Supongo que es inevitable, que el ser humano lleva impreso en su ADN un juez implacable que levanta la voz. Sobre todo hacia lo que desconoce o  le parece incorrecto desde su particular punto de vista. Da igual que se trate de un niño de tres años que viste tutú o de una forma de crianza diferente a la suya. El juez ha de juzgar.

No digamos ya cuando de lo que se habla es de la forma de vestir de una mujer que va relacionada con la religión. Religión que, por supuesto, en la mayor parte de los casos ni se conoce más que de oídas, ni se tiene ningún interés en conocer. Porque ellos son los raros. Los diferentes. Los que no respetan. Los de Oriente, los incivilizados.

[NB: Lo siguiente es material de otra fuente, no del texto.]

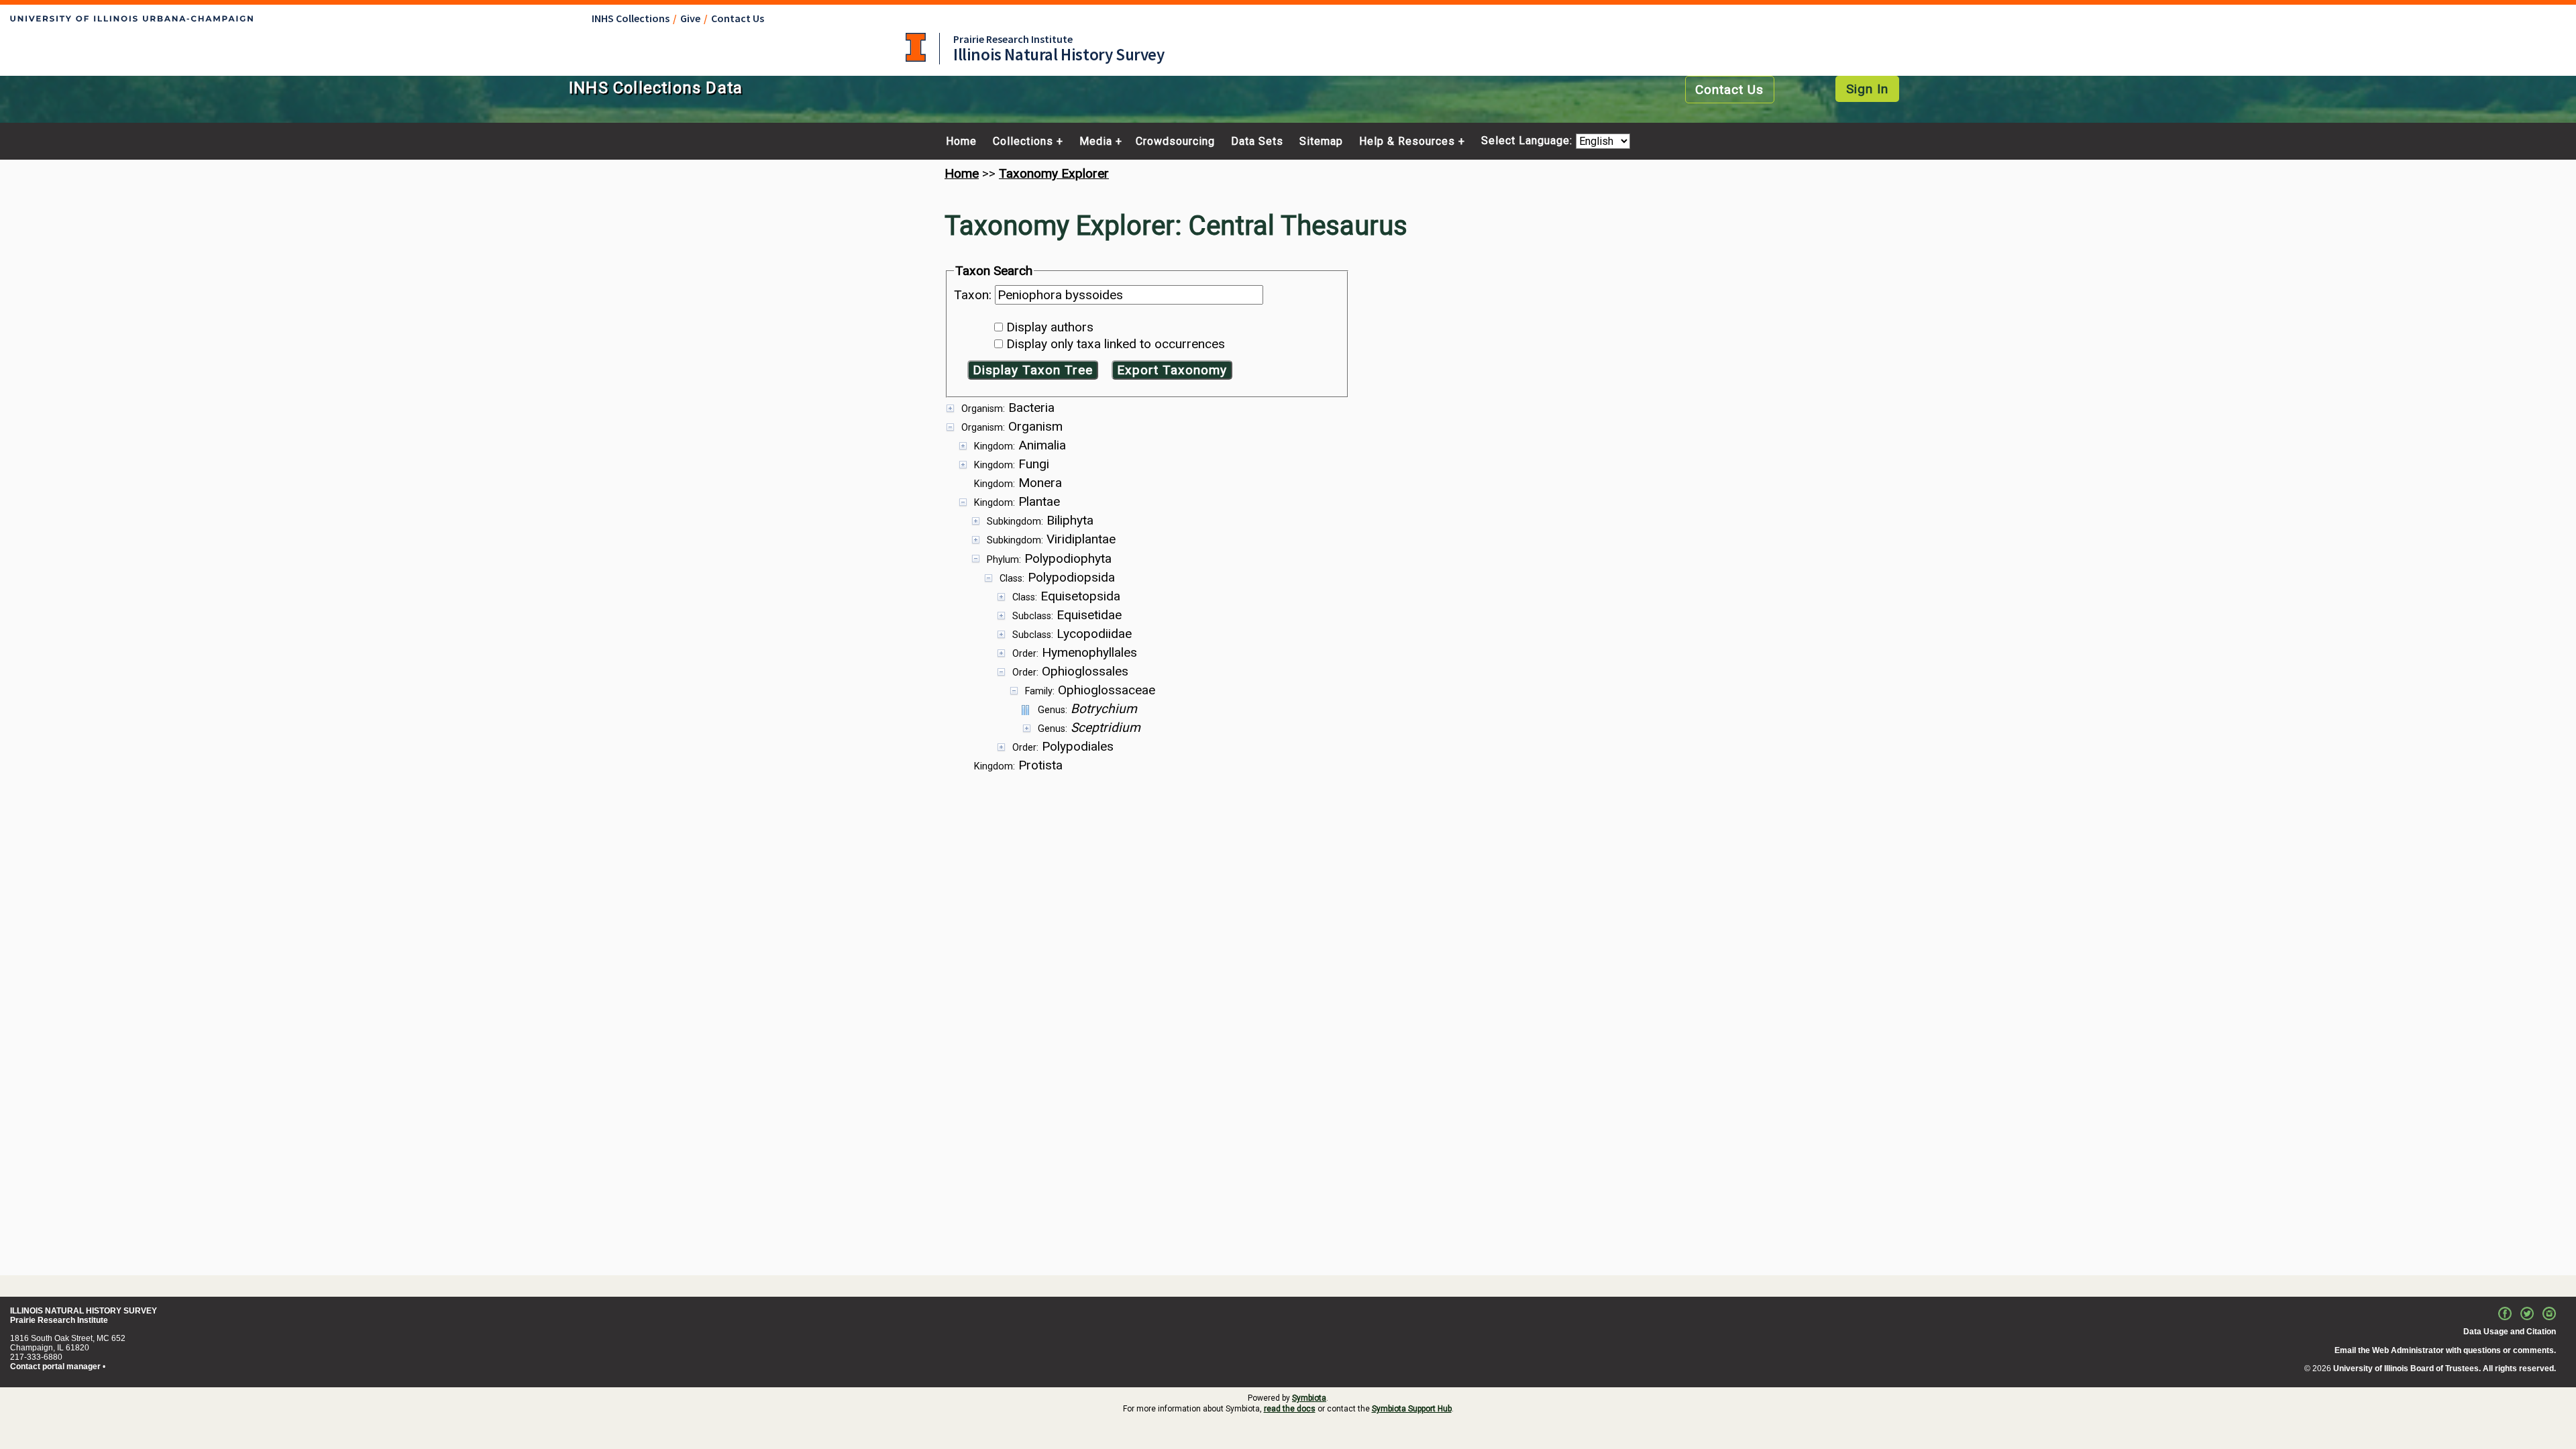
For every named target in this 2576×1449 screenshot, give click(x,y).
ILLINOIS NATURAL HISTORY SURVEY (83, 1311)
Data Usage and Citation (2509, 1331)
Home (961, 142)
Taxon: (974, 295)
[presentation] (1288, 586)
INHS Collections (630, 18)
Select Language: (1528, 141)
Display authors (1049, 327)
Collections (1023, 142)
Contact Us (737, 18)
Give (690, 18)
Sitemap (1321, 142)
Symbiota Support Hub (1412, 1408)
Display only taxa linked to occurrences (1115, 344)
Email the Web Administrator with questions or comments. (2445, 1350)
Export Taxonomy (1172, 370)
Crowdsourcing (1175, 142)
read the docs (1290, 1408)
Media (1095, 142)
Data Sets (1257, 142)
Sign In (1867, 89)
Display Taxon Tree (1033, 370)
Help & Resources (1407, 142)
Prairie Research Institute (1013, 39)
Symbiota (1309, 1398)
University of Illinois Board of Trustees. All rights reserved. (2444, 1368)
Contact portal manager (55, 1366)
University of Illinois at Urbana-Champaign (916, 47)
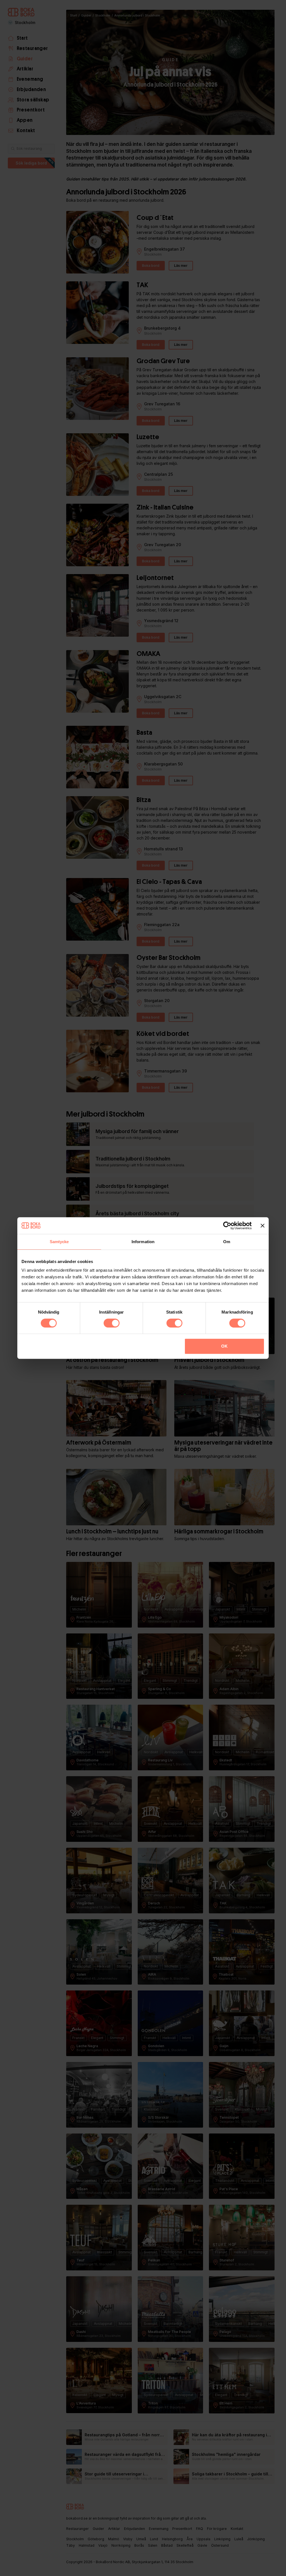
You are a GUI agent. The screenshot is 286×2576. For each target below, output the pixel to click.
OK (224, 1346)
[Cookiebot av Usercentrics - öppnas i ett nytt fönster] (227, 1225)
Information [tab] (143, 1241)
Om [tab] (226, 1241)
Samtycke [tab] (59, 1241)
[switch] (112, 1323)
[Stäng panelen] (262, 1226)
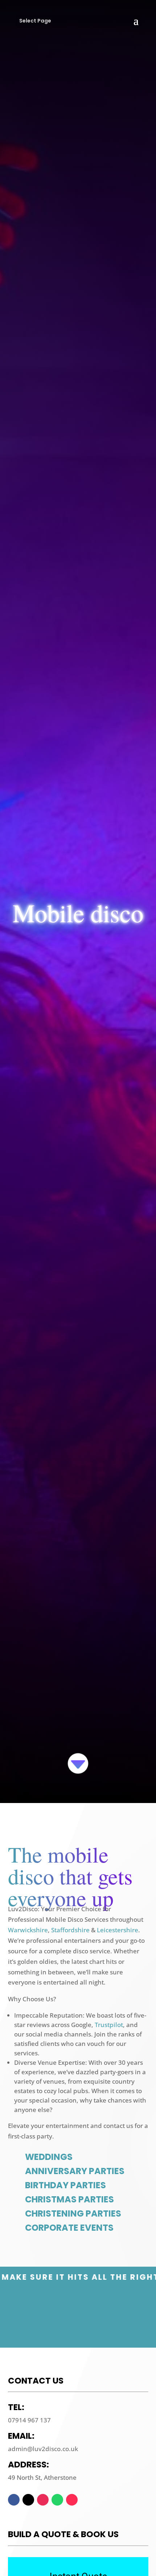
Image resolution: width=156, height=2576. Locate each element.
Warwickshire (28, 1930)
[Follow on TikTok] (72, 2500)
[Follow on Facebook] (14, 2500)
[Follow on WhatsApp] (57, 2500)
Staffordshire (70, 1930)
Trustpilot (109, 2024)
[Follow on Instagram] (43, 2500)
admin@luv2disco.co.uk (43, 2449)
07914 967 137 (29, 2420)
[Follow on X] (28, 2500)
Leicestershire (117, 1930)
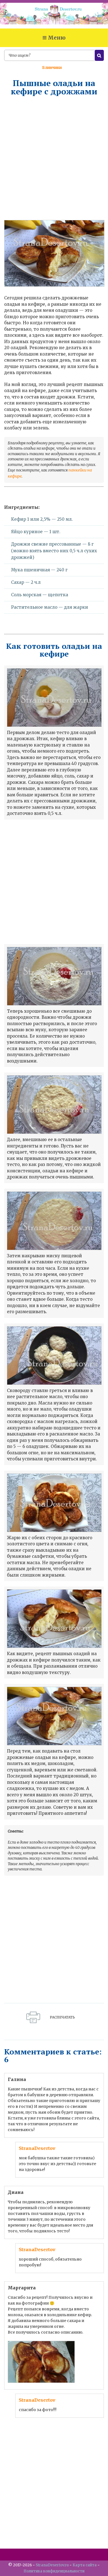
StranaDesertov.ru (52, 2565)
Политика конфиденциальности (54, 2571)
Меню (57, 37)
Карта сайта (85, 2565)
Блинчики (52, 67)
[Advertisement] (54, 158)
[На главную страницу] (54, 15)
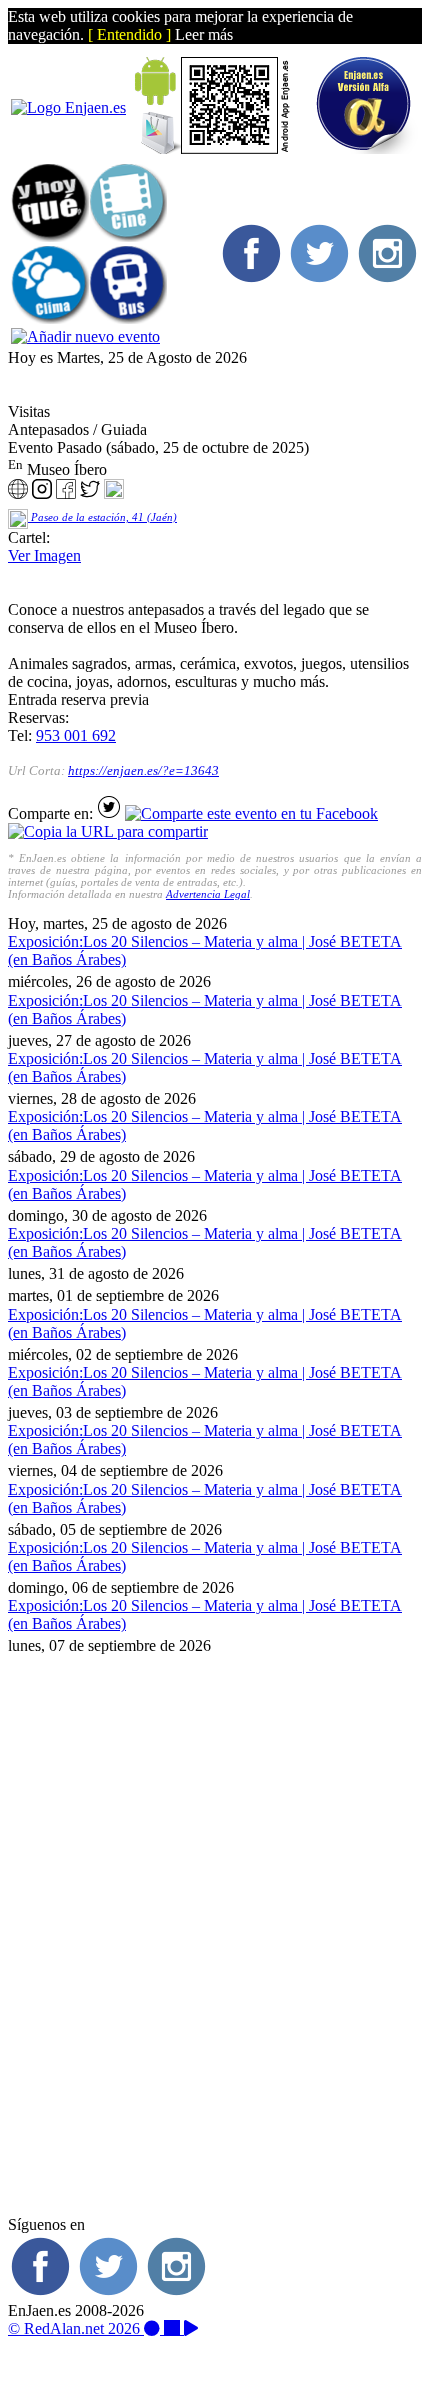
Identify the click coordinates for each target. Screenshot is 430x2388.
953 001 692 (76, 735)
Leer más (204, 34)
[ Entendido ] (129, 34)
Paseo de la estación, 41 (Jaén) (102, 517)
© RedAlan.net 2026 (76, 2328)
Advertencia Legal (208, 894)
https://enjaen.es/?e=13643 (143, 770)
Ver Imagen (44, 555)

Es curioso cómo hablamos con desprecio de lo desconocido si nos causa inquietud y lo identificamos con algo “malo”. El desconocimiento está en la base de muchos comportamientos deplorables e irracionales. Y en Occidente somos muy dados a mirarnos el ombligo y ponernos a soltar diatribas comos si fuéramos el centro del Universo. Y hay mucho más mundo allá de nuestras occidentales fronteras.

mujeres musulmanas

Bikinis y burkinis

La polémica comenzó el día que Egipto y Alemania jugaron su partido de voley-playa en los Juegos Olímpicos de Río. Una fotografía en la que se veía a una de las jugadoras alemanas con un escueto bikini y a Doaa El Ghobashy, una de las egipcias, con todo su cuerpo cubierto, incluida la cabeza, que vestía un hiyab. Aquí podéis ver una de las imágenes de ese partido y leer algunas reflexiones.

Y las redes sociales, los blogs, los periódicos, digitales y en papel, comenzaron a bullir en comentarios.

Comentarios sobre su vestimenta; comentarios sobre el hiyab, dado que su compañera no lo lleva. Comentarios sobre la locura de ir tapada de arriba a abajo con el calor brasileño. Después, se cuestionó la libertad de la mujer, haciendo hincapié en su religión, la musulmana.

Nadie pareció darse cuenta del diminuto bikini que vestía la oponente de El Ghobash. Puede que por costumbre, ya que hasta hace poco era la única opción de vestimenta, determinada de forma rigurosa por la Federación Internacional de Voleibol.

bikini

Esclavitudes modernas

Me gusta la libertad. La que me deja razonar y tomar mis propias decisiones. La que me permite trabajar y ganar dinero. La que han conseguido otras mujeres luchando por la igualdad, la que hay que seguir reivindicando porque nos queda mucho por caminar.

Seguro que en esto de adorar la libertad estamos todas de acuerdo. Pero… ¿y si os dijera que somos todas esclavas?

Somos esclavas de la piel tersa y firme. La que no tiene imperfecciones, ni manchas, ni arrugas. Somos esclavas de una báscula, de una talla o de la imagen que nos hemos hecho de nosotras mismas a fuerza de años viendo ideales imposibles en anuncios, revistas, películas y todo tipo de referentes. Esclavas que han perdido la capacidad de discernir que un ideal no es real.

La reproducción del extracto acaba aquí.